Der Präsident des Europaparlaments, Hans-Gert Pöttering, forderte im Berliner "Tagesspiegel" (Mittwochsausgabe), die Türkei dürfe sich nicht nur zu europäischen Werten bekennen, sondern müsse diese auch verwirklichen. Der türkischstämmige deutsche Europaabgeordnete Cem Özdemir (Grüne) rief Gül auf, Ängste vor einer Islamisierung der Türkei abzubauen. "Der neue türkische Staatspräsident Abdullah Gül wird gut beraten sein, in seiner neuen Funktion die Trennung von Staat und Religion weiterzuführen," betonte auch die außenpolitische Sprecherin der Grünen, Ulrike Lunacek. Sie forderte Gül auf, der Stärkung der Frauenrechte besonderes Augenmerk zu schenken.
Armee will Staat gegen islamistische Angriffe schützen
Am Montag hatte die türkische Armee ihre Bereitschaft zur Verteidigung des säkularen Staates bekräftigt. Die Streitkräfte würden den Staat weiter gegen Angriffe von Islamisten und Unabhängigkeitskämpfern verteidigen, erklärte Armeechef Yasar Büyükanit, der in diesem Zusammenhang von "Zentren des Bösen" sprach.

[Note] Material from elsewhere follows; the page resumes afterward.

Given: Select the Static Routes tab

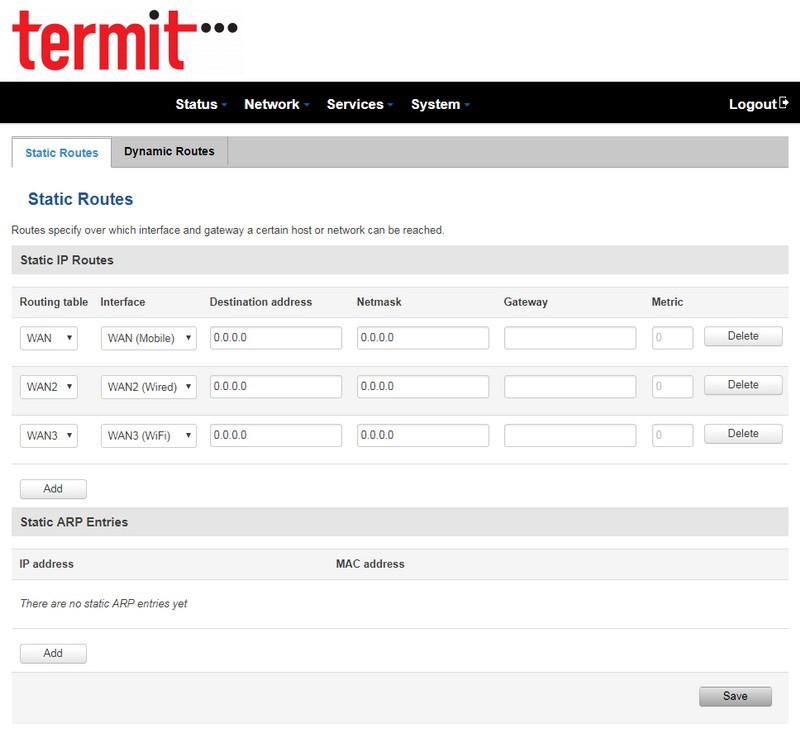Looking at the screenshot, I should click(x=62, y=153).
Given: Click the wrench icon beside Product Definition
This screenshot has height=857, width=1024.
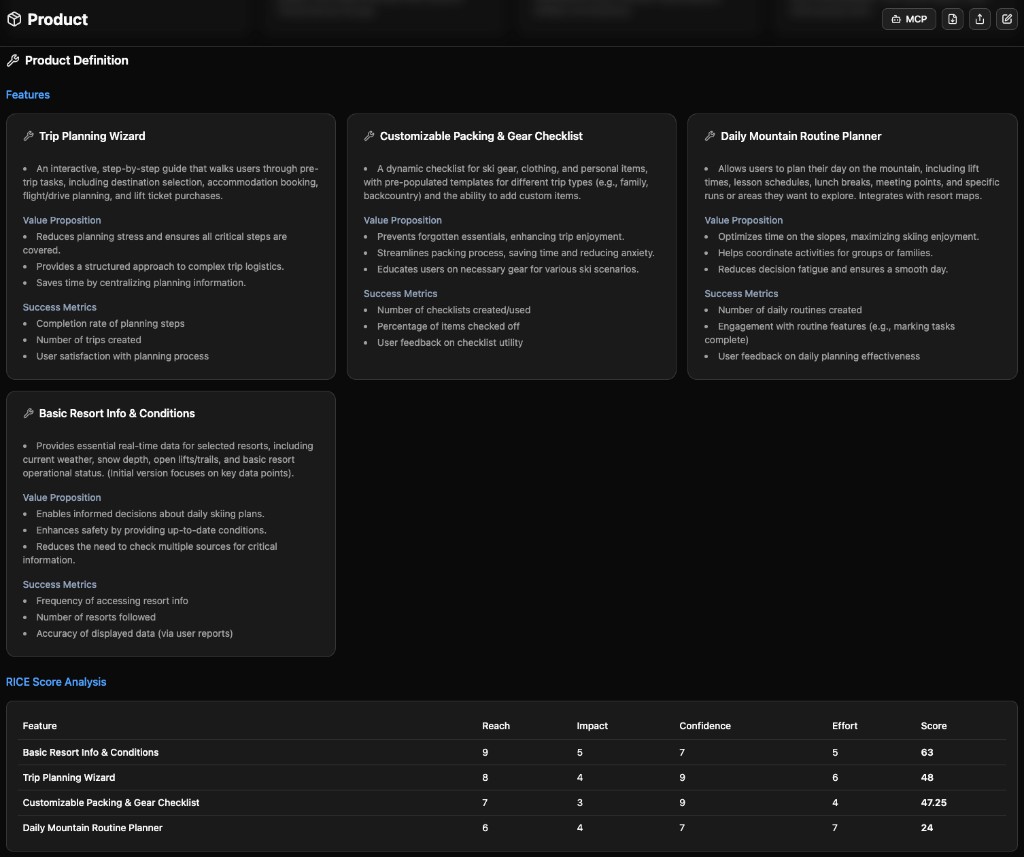Looking at the screenshot, I should (12, 60).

Das türkische Staatsoberhaupt hat nur wenige konkrete Befugnisse. Das Amt wird von der Verfassung als das einer überparteilichen Autorität beschrieben, deren politischer Einfluss mehr in der Persönlichkeit des Amtsinhabers als in tatsächlichen Zuständigkeiten liegt. Nach seiner Wahl muss der Präsident alle seine Verbindungen zu seiner politischen Partei abbrechen und sein Abgeordnetenmandat aufgeben.